We can achieve image-text question answering with the following command!

```bash
xtuner chat ./iter_39620_hf \
  --visual-encoder openai/clip-vit-large-patch14-336 \
  --llava ./iter_39620_hf \
  --prompt-template llama3_chat \
  --image $IMAGE_PATH
```

Here, `./iter_39620_hf` is the converted weight from the above step or our [LLaVA-Llama-3-8B](https://huggingface.co/xtuner/llava-llama-3-8b) and [LLaVA-Llama-3-8B-v1.1](https://huggingface.co/xtuner/llava-llama-3-8b-v1_1) models.

## Evaluation

Coming soon!

Now, we can use `xtuner mmbench` to conduct the [MMBench](https://mmbench.opencompass.org.cn/home) evaluation.

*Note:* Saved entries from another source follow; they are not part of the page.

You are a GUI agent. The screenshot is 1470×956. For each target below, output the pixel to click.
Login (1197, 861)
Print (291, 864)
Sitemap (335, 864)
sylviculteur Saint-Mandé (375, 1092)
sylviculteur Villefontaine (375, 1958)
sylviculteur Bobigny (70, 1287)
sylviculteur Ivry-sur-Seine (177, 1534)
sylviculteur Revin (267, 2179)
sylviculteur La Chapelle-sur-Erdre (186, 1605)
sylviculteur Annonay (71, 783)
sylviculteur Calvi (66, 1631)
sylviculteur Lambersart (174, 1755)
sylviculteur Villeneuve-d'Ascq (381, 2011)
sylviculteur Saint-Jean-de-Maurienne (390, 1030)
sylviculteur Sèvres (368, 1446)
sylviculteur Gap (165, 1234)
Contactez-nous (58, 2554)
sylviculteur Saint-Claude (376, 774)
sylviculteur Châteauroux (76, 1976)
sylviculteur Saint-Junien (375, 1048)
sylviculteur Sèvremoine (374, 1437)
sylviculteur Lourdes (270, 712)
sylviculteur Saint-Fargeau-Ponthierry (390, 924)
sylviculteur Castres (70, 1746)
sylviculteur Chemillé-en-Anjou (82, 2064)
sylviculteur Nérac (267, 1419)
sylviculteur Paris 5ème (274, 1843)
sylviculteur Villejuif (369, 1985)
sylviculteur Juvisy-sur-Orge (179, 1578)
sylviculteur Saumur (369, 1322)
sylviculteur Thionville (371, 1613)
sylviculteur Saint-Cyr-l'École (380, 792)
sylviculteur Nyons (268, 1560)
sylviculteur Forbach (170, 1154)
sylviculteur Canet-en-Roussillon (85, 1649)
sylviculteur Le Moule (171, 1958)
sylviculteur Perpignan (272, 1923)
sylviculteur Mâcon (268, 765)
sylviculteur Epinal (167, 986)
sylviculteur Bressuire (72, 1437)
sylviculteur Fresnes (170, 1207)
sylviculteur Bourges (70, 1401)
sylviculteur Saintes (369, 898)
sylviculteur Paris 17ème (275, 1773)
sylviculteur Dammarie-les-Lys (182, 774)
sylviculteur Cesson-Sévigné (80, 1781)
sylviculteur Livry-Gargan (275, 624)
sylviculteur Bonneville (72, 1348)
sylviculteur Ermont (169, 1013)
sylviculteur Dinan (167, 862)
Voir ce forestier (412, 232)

1. Download the MMBench dataset with

```
wget https://opencompass.openxlab.space/utils/VLMEval/MMBench_DEV_EN.tsv
wget https://opencompass.openxlab.space/utils/VLMEval/MMBench_TEST_EN.tsv
wget https://opencompass.openxlab.space/utils/VLMEval/MMBench_DEV_CN.tsv
wget https://opencompass.openxlab.space/utils/VLMEval/MMBench_TEST_CN.tsv
wget https://opencompass.openxlab.space/utils/VLMEval/CCBench.tsv
```

2. Evaluate models with

```bash
xtuner mmbench ./iter_39620_hf \
  --visual-encoder openai/clip-vit-large-patch14-336 \
  --llava ./iter_39620_hf \
  --prompt-template llama3_chat \
  --data-path $DATA_PATH \
  --work-dir $RESULT_PATH
```

Here, `$DATA_PATH` refers to one of the datasets downloaded as mentioned above, such as `MMBench_DEV_EN.tsv`. `./iter_39620_hf` is the converted weight from the above step or our released [LLaVA-Llama-3-8B](https://huggingface.co/xtuner/llava-llama-3-8b) and [LLaVA-Llama-3-8B-v1.1](https://huggingface.co/xtuner/llava-llama-3-8b-v1_1) models.

After the evaluation is completed, if it's a development set, it will directly print out the results; If it's a test set, you need to submit `mmbench_result.xlsx` to the official MMBench for final evaluation to obtain precision results!